Displaced Survivors of the Haiti Earthquake


  • Photographer
    Lung Liu
  • Prize
    1st Place / Editorial/General News
  • Company/Studios
    N/A
  • Date of Photograph
    2010

These are the images of the aftermath of the Haiti earthquake that touched me most: the emergency shelters, the tent cities and camps of the displaced earthquake survivors. Everyone in these temporary settlements is in desperate need of basic necessities; potable water, food, shelter, and medicine. They wait for aid that never arrives and try, in the meantime, to scavenge what they need to survive, even as they are angered and upset at the reports of looting that portray and condemn them as criminals, as if they had any other choice.

Story

I spent several months in a refugee camp in Macao when I was a child. During this time, before finding refuge in Canada, my family was stacked in a warehouse of cubicles not much larger than the beds they contained, separated from other families only by cloth partitions. When I first came to Haiti, it was the similarity between what I had experienced and the emergency shelters, the tent cities and camps of the displaced earthquake survivors, that touched me most. Out of disparity, while living as refugees and displaced survivors, we are all alike.

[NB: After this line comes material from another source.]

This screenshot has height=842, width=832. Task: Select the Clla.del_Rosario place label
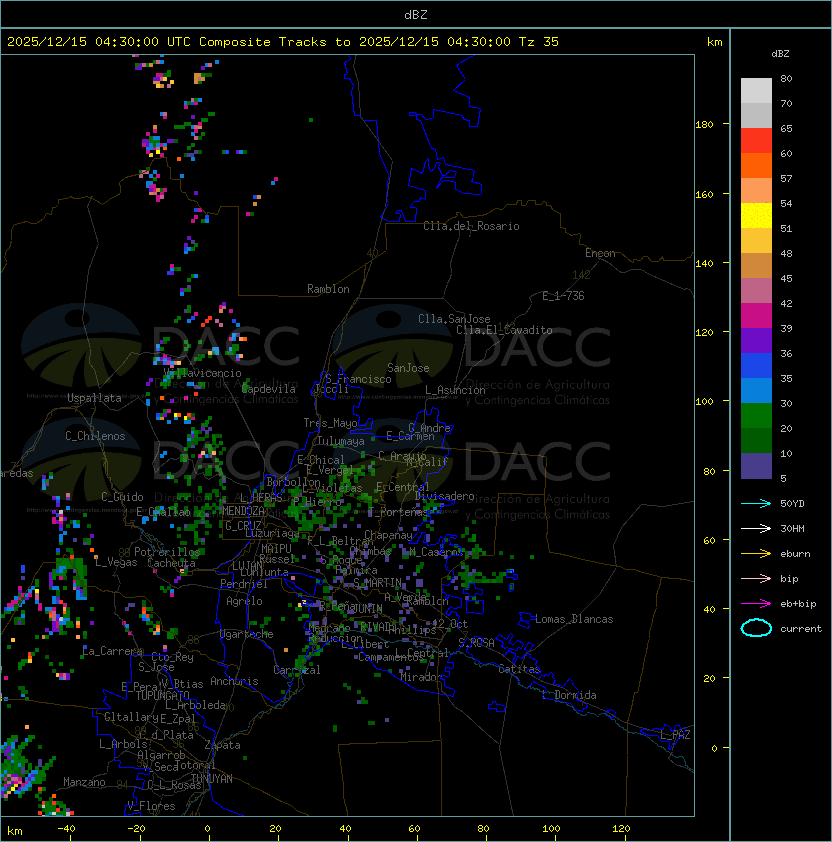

The world’s interest was gripped by the tragedy, but is already shifting away despite the development of ever increasing problems. Everyone in these temporary settlements is in desperate need of basic necessities; potable water, food, shelter, and medicine. They wait for aid that never arrives and try, in the meantime, to scavenge what they need to survive, even as they are angered and upset at the reports of looting that portray and condemn them as criminals, as if they had any other choice. In the words of Anatole France, "The law, in its majestic equality, forbids the rich as well as the poor to sleep under bridges, to beg in the streets, and to steal bread."

Despite all this, there remains hope. They find hope in the surviving members of their families, in each other, and in their religion. They will live on and they will rebuild.